◆ WORK REQUIRED ◆
Reproduce the records below exactly as given.
SOURCE RECORDS section start
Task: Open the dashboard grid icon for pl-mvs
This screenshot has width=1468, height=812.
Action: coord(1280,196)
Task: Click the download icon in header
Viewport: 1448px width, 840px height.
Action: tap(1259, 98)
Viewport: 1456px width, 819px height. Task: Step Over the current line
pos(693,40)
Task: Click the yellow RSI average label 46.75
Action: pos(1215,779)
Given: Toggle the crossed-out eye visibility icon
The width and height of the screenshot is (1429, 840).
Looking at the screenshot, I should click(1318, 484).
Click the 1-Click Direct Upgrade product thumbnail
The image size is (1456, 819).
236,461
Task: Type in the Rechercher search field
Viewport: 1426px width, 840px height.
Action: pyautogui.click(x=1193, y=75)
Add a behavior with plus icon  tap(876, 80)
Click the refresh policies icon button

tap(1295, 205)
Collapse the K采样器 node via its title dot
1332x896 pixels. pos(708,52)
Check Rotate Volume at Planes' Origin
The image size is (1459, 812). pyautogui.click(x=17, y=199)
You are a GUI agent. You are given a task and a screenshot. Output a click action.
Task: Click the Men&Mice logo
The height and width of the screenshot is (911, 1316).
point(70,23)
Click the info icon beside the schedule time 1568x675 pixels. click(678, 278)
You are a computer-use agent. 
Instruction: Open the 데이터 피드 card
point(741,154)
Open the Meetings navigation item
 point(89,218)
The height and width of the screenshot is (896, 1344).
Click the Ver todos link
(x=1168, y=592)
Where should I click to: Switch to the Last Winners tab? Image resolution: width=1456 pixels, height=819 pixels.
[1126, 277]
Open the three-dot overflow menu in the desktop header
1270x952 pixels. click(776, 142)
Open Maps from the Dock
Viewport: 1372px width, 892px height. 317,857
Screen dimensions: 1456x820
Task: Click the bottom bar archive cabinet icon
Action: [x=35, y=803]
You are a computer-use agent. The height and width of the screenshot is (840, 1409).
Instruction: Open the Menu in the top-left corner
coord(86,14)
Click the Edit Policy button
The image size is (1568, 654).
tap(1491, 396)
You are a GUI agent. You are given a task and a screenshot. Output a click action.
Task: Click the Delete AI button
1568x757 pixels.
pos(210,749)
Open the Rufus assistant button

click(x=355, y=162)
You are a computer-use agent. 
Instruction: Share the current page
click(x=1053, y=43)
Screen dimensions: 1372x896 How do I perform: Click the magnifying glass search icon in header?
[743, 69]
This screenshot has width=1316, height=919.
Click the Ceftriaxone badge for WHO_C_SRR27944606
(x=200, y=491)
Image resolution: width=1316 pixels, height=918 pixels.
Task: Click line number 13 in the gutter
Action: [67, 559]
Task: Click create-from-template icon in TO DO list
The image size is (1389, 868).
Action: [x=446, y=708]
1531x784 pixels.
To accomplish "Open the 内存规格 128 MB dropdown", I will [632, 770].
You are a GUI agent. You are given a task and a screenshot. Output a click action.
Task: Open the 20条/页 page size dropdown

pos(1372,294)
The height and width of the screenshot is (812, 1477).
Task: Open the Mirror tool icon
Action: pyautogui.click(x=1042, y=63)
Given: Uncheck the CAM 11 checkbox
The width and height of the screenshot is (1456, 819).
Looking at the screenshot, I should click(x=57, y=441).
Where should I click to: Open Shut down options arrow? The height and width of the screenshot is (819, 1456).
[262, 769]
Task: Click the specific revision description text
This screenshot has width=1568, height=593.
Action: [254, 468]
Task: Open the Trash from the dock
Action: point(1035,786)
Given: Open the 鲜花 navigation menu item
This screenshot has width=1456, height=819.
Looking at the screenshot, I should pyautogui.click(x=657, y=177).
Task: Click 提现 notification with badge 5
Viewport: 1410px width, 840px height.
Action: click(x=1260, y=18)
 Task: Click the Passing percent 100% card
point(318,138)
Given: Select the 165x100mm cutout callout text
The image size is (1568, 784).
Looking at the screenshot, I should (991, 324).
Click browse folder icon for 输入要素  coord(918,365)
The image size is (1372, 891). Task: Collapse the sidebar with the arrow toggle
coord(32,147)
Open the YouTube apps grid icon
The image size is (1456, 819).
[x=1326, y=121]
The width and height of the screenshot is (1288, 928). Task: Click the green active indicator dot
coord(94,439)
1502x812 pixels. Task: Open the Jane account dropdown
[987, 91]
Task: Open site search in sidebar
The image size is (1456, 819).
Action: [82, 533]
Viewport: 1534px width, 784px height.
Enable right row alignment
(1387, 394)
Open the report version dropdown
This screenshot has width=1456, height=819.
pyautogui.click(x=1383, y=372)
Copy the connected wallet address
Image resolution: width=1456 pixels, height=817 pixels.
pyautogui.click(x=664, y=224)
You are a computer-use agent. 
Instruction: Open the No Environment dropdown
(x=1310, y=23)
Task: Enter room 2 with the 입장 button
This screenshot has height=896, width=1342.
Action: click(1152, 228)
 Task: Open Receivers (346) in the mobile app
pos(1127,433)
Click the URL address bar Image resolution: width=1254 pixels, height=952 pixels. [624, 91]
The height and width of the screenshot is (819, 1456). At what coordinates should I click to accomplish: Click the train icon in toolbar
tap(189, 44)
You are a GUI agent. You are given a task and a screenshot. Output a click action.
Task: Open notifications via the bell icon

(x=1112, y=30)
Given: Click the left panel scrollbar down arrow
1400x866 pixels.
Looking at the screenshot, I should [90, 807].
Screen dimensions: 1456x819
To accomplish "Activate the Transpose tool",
SOURCE RECORDS section end
◆ WRITTEN ANSWER ◆
Task: Open the dashboard grid icon for pl-mvs
This screenshot has width=1468, height=812.
Action: coord(1280,196)
Task: Click the download icon in header
Viewport: 1448px width, 840px height.
Action: tap(1259, 98)
Viewport: 1456px width, 819px height. Task: Step Over the current line
pos(693,40)
Task: Click the yellow RSI average label 46.75
Action: pos(1215,779)
Given: Toggle the crossed-out eye visibility icon
The width and height of the screenshot is (1429, 840).
Looking at the screenshot, I should click(1318, 484).
Click the 1-Click Direct Upgrade product thumbnail
The image size is (1456, 819).
236,461
Task: Type in the Rechercher search field
Viewport: 1426px width, 840px height.
Action: pyautogui.click(x=1193, y=75)
Add a behavior with plus icon  tap(876, 80)
Click the refresh policies icon button

tap(1295, 205)
Collapse the K采样器 node via its title dot
1332x896 pixels. pos(708,52)
Check Rotate Volume at Planes' Origin
The image size is (1459, 812). pyautogui.click(x=17, y=199)
You are a GUI agent. You are given a task and a screenshot. Output a click action.
Task: Click the Men&Mice logo
The height and width of the screenshot is (911, 1316).
point(70,23)
Click the info icon beside the schedule time 1568x675 pixels. click(678, 278)
You are a computer-use agent. 
Instruction: Open the 데이터 피드 card
point(741,154)
Open the Meetings navigation item
 point(89,218)
The height and width of the screenshot is (896, 1344).
Click the Ver todos link
(x=1168, y=592)
Where should I click to: Switch to the Last Winners tab? Image resolution: width=1456 pixels, height=819 pixels.
[1126, 277]
Open the three-dot overflow menu in the desktop header
1270x952 pixels. click(776, 142)
Open Maps from the Dock
Viewport: 1372px width, 892px height. 317,857
Screen dimensions: 1456x820
Task: Click the bottom bar archive cabinet icon
Action: [x=35, y=803]
You are a computer-use agent. The height and width of the screenshot is (840, 1409).
Instruction: Open the Menu in the top-left corner
coord(86,14)
Click the Edit Policy button
The image size is (1568, 654).
tap(1491, 396)
You are a GUI agent. You are given a task and a screenshot. Output a click action.
Task: Click the Delete AI button
1568x757 pixels.
pos(210,749)
Open the Rufus assistant button

click(x=355, y=162)
You are a computer-use agent. 
Instruction: Share the current page
click(x=1053, y=43)
Screen dimensions: 1372x896 How do I perform: Click the magnifying glass search icon in header?
[743, 69]
This screenshot has width=1316, height=919.
Click the Ceftriaxone badge for WHO_C_SRR27944606
(x=200, y=491)
Image resolution: width=1316 pixels, height=918 pixels.
Task: Click line number 13 in the gutter
Action: [67, 559]
Task: Click create-from-template icon in TO DO list
The image size is (1389, 868).
Action: [x=446, y=708]
1531x784 pixels.
To accomplish "Open the 内存规格 128 MB dropdown", I will [632, 770].
You are a GUI agent. You are given a task and a screenshot. Output a click action.
Task: Open the 20条/页 page size dropdown

pos(1372,294)
The height and width of the screenshot is (812, 1477).
Task: Open the Mirror tool icon
Action: pyautogui.click(x=1042, y=63)
Given: Uncheck the CAM 11 checkbox
The width and height of the screenshot is (1456, 819).
Looking at the screenshot, I should click(x=57, y=441).
Where should I click to: Open Shut down options arrow? The height and width of the screenshot is (819, 1456).
[262, 769]
Task: Click the specific revision description text
This screenshot has width=1568, height=593.
Action: [254, 468]
Task: Open the Trash from the dock
Action: point(1035,786)
Given: Open the 鲜花 navigation menu item
This screenshot has width=1456, height=819.
Looking at the screenshot, I should pyautogui.click(x=657, y=177).
Task: Click 提现 notification with badge 5
Viewport: 1410px width, 840px height.
Action: click(x=1260, y=18)
 Task: Click the Passing percent 100% card
point(318,138)
Given: Select the 165x100mm cutout callout text
The image size is (1568, 784).
Looking at the screenshot, I should (991, 324).
Click browse folder icon for 输入要素  coord(918,365)
The image size is (1372, 891). Task: Collapse the sidebar with the arrow toggle
coord(32,147)
Open the YouTube apps grid icon
The image size is (1456, 819).
[x=1326, y=121]
The width and height of the screenshot is (1288, 928). Task: Click the green active indicator dot
coord(94,439)
1502x812 pixels. Task: Open the Jane account dropdown
[987, 91]
Task: Open site search in sidebar
The image size is (1456, 819).
Action: [82, 533]
Viewport: 1534px width, 784px height.
Enable right row alignment
(1387, 394)
Open the report version dropdown
This screenshot has width=1456, height=819.
pyautogui.click(x=1383, y=372)
Copy the connected wallet address
Image resolution: width=1456 pixels, height=817 pixels.
pyautogui.click(x=664, y=224)
You are a computer-use agent. 
Instruction: Open the No Environment dropdown
(x=1310, y=23)
Task: Enter room 2 with the 입장 button
This screenshot has height=896, width=1342.
Action: click(1152, 228)
 Task: Open Receivers (346) in the mobile app
pos(1127,433)
Click the URL address bar Image resolution: width=1254 pixels, height=952 pixels. [624, 91]
The height and width of the screenshot is (819, 1456). At what coordinates should I click to accomplish: Click the train icon in toolbar
tap(189, 44)
You are a GUI agent. You are given a task and a screenshot. Output a click action.
Task: Open notifications via the bell icon

(x=1112, y=30)
Given: Click the left panel scrollbar down arrow
1400x866 pixels.
Looking at the screenshot, I should [90, 807].
Screen dimensions: 1456x819
To accomplish "Activate the Transpose tool",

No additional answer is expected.